STS Helsinki seminar 25.5.: Steve Hinchliffe

On 25 May, we are delighted to host Steve Hinchliffe from the University of Exeter. Join us for the talk at 14:15–15:45 at Unioninkatu 35, room 113.

Regulating Antimicrobial Resistance: Virtual Consumers, Poultry and the Audit Lock-in

Antimicrobial resistance (AMR) has become one of the defining challenges of the 21st century. Food production and farming account for well over half of annual global consumption of antimicrobials, with the result that the sector’s potential to contribute to AMR is large even if its role in resistance emergence and transmission is subject to uncertainty. Acting in a climate of potential rather than demonstrable threats requires social and technical innovation. In this paper we engage with the role of market actors, or virtual consumers, and associated devices in the precautionary regulation of farming practices and AMR threats. The paper takes the UK poultry sector as exemplary of a device- and audit-led process that has achieved notable and impressive reductions in antimicrobial uses. Using qualitative interview data with farmers and veterinarians we chart the changing farming, diagnostic and health practices that have accompanied this reduction in routine treatments. Contrary to some commentators, we use this analysis to raise some cautions around audit-led systems of regulation. Audits can lock farms and animals into particular versions of farming and animal health; they can produce distortions and elevate otherwise harmful compensatory practices; and they can reproduce an actuarial approach to an issue that may not fit the conventions of risk management. The paper presents the considerable successes that have been achieved over a short period of time in a livestock sector, while generating significant notes of caution concerning the manageability of livestock related AMR threats.

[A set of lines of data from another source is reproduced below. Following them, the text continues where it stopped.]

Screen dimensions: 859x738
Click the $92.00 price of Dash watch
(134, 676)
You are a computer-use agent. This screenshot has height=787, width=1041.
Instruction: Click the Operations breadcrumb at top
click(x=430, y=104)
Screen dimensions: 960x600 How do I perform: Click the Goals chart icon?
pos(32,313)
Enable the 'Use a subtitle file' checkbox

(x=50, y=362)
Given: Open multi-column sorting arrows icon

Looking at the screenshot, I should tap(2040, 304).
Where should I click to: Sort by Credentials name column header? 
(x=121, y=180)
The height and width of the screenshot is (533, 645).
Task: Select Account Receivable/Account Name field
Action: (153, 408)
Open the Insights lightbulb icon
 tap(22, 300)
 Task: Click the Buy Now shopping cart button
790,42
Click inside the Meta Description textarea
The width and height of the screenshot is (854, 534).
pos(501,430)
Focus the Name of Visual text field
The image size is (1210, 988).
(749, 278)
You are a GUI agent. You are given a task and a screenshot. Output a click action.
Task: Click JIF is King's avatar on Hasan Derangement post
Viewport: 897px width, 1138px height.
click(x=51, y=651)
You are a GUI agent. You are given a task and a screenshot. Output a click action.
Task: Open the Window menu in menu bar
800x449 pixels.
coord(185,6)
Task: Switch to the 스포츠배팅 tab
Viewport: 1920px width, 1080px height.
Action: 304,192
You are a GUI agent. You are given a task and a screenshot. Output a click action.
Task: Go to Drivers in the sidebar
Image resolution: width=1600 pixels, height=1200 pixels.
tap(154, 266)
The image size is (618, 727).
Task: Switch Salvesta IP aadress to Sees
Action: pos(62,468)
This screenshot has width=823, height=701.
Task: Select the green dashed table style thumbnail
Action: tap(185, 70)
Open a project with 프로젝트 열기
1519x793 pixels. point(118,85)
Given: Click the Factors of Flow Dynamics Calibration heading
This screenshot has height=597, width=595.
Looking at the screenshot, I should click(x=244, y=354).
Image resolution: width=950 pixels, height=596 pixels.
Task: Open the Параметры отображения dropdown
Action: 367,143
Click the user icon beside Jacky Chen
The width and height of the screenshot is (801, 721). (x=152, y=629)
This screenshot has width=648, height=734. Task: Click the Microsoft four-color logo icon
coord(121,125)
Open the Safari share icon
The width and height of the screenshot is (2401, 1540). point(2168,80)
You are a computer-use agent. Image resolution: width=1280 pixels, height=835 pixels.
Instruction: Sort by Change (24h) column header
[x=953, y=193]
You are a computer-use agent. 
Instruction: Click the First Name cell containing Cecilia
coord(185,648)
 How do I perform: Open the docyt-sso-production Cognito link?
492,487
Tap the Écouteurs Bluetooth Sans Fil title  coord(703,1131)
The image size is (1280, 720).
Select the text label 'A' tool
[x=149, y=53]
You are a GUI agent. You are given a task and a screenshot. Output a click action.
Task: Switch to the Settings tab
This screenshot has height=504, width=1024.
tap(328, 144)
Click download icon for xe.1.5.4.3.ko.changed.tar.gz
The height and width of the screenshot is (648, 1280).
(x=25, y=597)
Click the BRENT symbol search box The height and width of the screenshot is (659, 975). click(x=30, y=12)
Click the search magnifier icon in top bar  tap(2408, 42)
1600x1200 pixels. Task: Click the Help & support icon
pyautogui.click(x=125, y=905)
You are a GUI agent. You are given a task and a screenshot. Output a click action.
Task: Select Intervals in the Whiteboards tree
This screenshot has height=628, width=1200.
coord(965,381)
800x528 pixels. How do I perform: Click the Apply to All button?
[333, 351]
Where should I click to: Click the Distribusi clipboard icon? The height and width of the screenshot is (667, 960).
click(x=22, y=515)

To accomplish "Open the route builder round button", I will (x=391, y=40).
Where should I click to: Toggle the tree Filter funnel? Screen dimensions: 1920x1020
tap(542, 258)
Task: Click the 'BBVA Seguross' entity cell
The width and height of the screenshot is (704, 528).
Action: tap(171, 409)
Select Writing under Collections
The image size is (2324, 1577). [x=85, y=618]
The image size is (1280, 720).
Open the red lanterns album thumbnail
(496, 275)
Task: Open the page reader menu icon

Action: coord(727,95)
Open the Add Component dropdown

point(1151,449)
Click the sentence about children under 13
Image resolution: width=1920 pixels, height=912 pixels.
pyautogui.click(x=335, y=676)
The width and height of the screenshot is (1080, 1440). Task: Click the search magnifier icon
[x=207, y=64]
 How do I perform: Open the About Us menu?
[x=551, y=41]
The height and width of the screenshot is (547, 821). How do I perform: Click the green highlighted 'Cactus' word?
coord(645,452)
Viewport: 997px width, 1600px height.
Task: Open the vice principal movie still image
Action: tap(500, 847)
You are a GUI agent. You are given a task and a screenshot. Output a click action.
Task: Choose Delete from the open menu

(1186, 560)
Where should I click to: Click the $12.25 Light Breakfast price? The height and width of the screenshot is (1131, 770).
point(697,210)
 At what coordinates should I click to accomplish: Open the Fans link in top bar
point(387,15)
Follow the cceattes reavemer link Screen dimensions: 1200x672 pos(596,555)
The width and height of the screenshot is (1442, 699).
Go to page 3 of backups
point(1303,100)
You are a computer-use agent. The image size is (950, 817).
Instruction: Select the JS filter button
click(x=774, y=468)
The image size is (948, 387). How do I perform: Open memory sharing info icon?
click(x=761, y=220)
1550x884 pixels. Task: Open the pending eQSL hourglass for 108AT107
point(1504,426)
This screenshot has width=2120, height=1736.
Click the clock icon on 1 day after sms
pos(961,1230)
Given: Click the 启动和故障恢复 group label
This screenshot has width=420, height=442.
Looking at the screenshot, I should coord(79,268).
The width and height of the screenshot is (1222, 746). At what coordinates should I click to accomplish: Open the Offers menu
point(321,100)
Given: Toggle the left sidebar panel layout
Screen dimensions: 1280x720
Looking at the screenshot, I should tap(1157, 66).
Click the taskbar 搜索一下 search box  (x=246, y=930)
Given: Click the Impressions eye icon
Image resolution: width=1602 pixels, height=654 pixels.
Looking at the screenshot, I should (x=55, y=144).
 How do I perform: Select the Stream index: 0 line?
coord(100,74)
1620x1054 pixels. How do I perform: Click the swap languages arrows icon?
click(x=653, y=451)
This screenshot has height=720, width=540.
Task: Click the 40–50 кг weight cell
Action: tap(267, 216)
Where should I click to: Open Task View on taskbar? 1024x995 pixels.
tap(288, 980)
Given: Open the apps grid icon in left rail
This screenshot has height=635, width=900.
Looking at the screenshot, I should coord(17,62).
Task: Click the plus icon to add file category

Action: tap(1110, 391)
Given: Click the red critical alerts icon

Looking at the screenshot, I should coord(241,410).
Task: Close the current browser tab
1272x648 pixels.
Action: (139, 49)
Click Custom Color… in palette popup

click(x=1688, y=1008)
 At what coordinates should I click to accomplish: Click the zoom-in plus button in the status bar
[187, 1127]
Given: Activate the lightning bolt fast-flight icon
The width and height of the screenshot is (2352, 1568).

Steve Hinchliffe is a Geographer and Social Scientist at the University of Exeter, UK, with specialisms in science and technology studies, risk, health and human-nonhuman relations. He has published widely on issues of food, risk, biosecurity, contagion and nature/cultures. His recent books include the monograph Pathological Lives (Wiley Blackwell), which pioneered a situated approach to human and animal health, the edited volume Humans, Animals and Biopolitics and the monograph Geographies of Nature. He is currently working on socio-economic approaches to antimicrobial resistance, the social production of microbiomes and public participation and public as well as planetary health. He is an elected Fellow of the Academy of Social Sciences. He has served from 2017-2023 as a member of the UK Government’s DEFRA Social Science Expert Group and continues to work on its Scientific Advisory Committee on Exotic Diseases. He currently co-leads the University’s Interdisciplinary Research Network on Microbes and Society, and acts as a steering group member on the GW4 (Bath, Bristol, Cardiff and Exeter universities) initiative on One Health and Antimicrobial Resistance. He is currently a member of, principal investigator and has previously co-directed the Wellcome Centre for Cultures and Environments of Health.